REQUIREMENT :: Repeat exactly the line that contains "Screen dimensions: 602x519" and every line after it, down to the last line of the entries below. Do not include pictures.

EXERCISE DATA ::
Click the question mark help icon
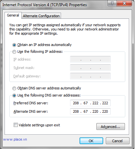 tap(112, 3)

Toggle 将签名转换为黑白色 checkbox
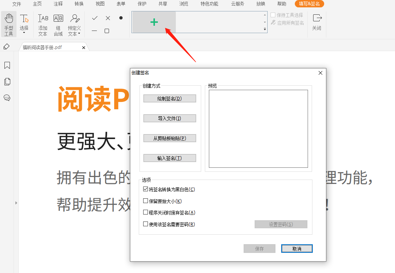coord(146,189)
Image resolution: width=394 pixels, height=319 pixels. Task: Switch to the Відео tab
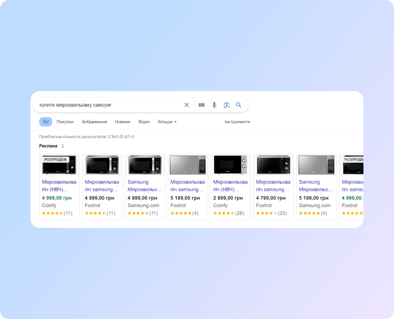[144, 122]
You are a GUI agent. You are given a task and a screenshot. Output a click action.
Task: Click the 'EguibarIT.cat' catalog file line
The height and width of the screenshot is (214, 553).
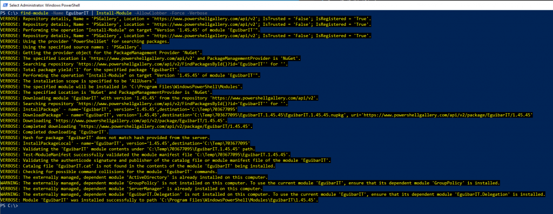coord(138,166)

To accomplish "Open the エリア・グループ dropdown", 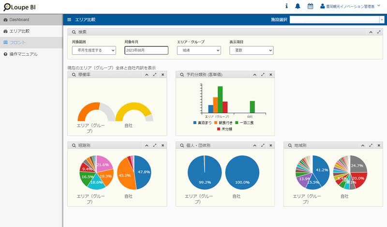I will coord(199,50).
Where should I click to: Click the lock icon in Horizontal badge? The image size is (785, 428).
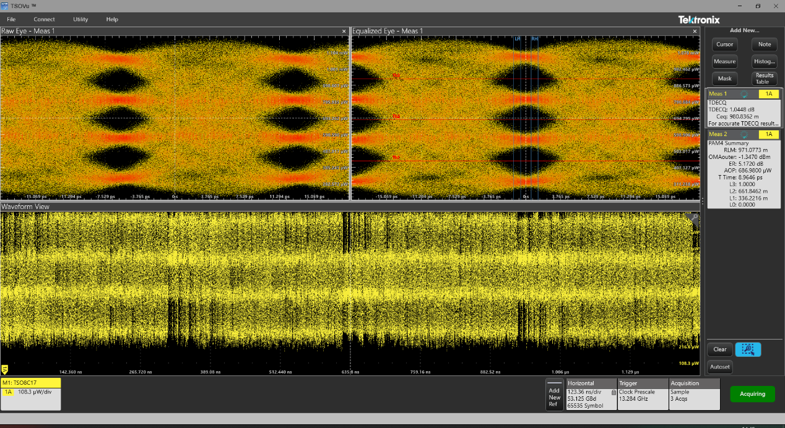click(613, 392)
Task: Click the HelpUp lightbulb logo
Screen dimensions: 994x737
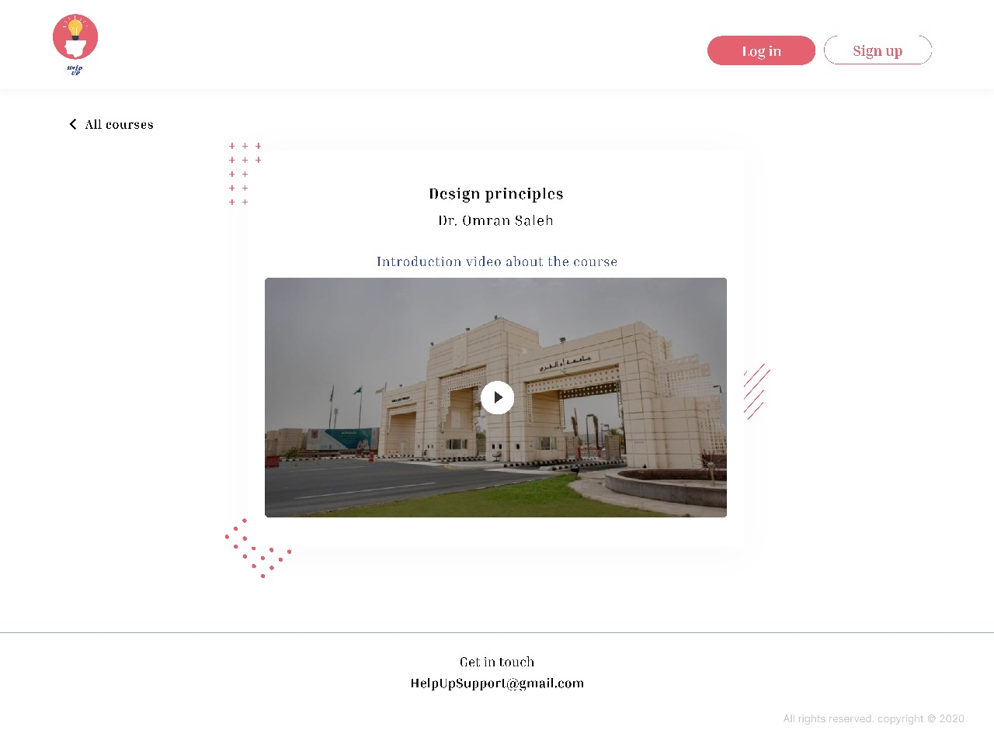Action: pyautogui.click(x=75, y=37)
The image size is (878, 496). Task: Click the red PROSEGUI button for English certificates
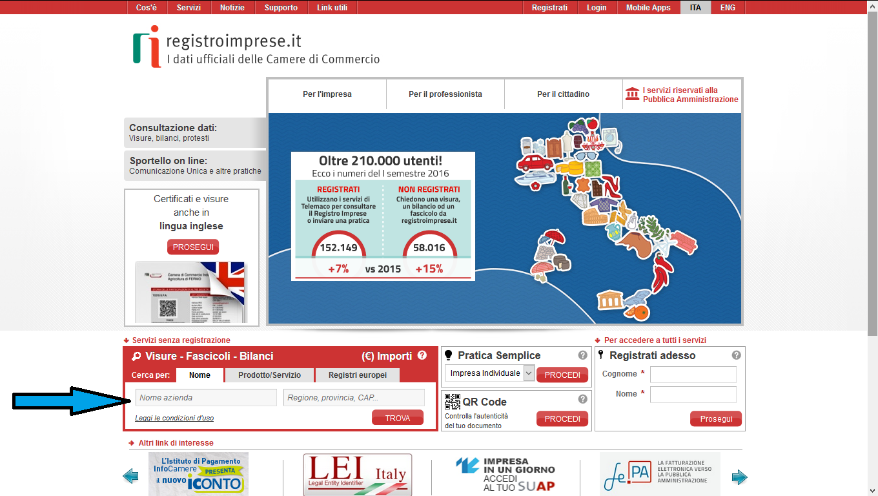pyautogui.click(x=193, y=247)
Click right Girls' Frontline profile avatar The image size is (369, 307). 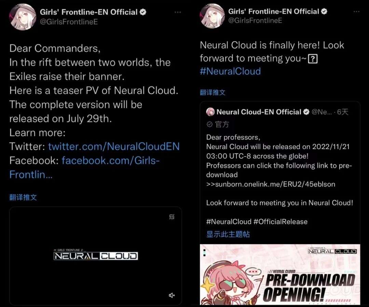[212, 16]
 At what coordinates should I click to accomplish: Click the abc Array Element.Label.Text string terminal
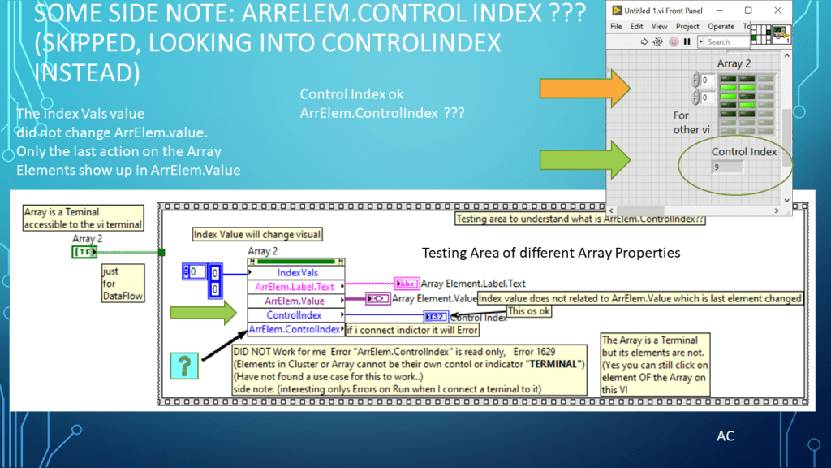click(406, 284)
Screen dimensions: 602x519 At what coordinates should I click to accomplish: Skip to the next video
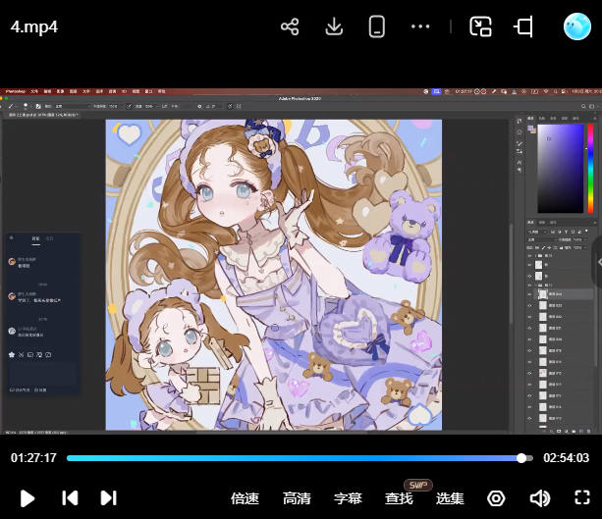pyautogui.click(x=109, y=497)
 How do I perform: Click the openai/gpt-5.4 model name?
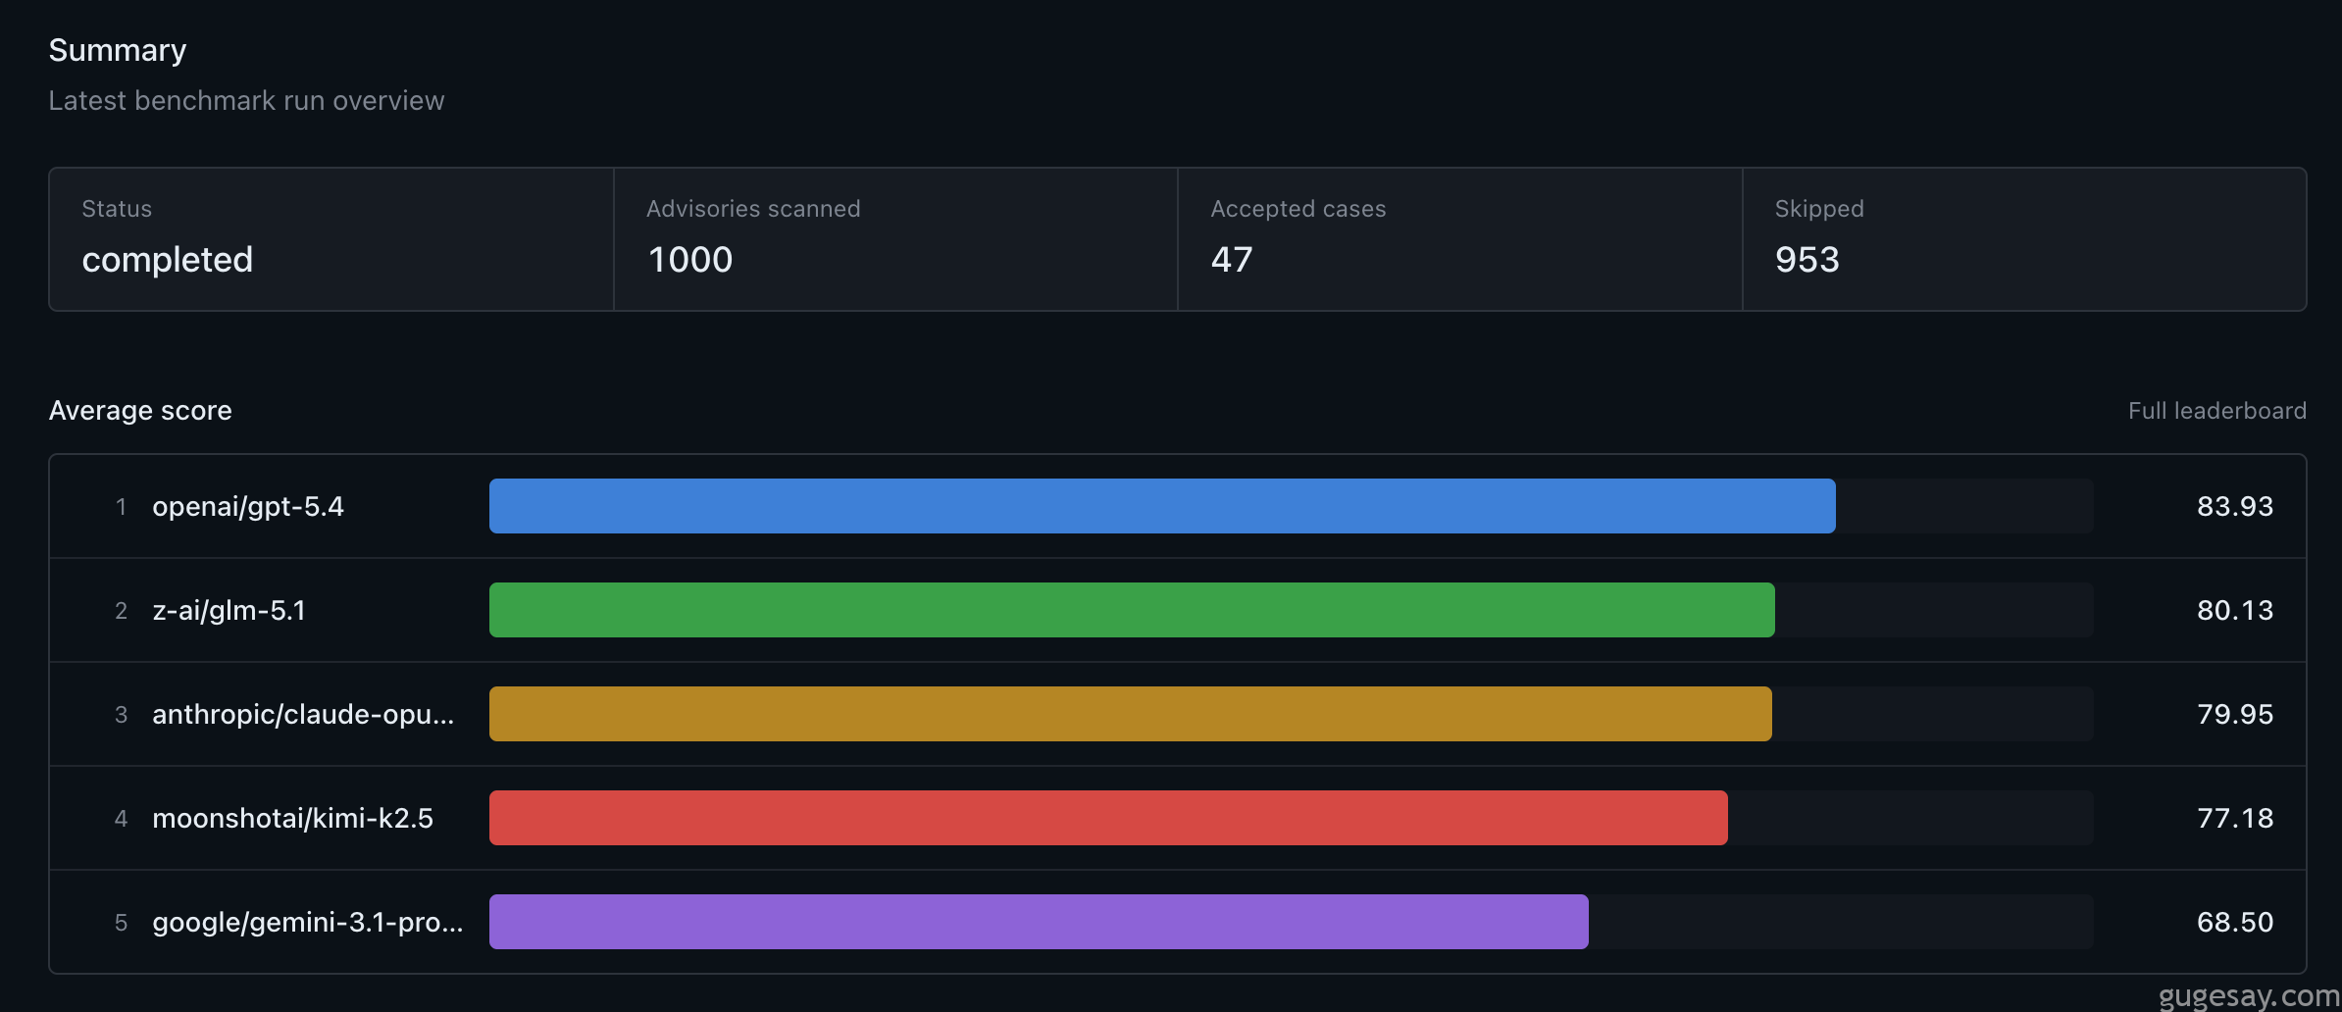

ANSWER SECTION ::
Screen dimensions: 602x519 At what coordinates should I click to accomplish: Skip to the next video
pyautogui.click(x=109, y=497)
 How do I perform: Click the openai/gpt-5.4 model name?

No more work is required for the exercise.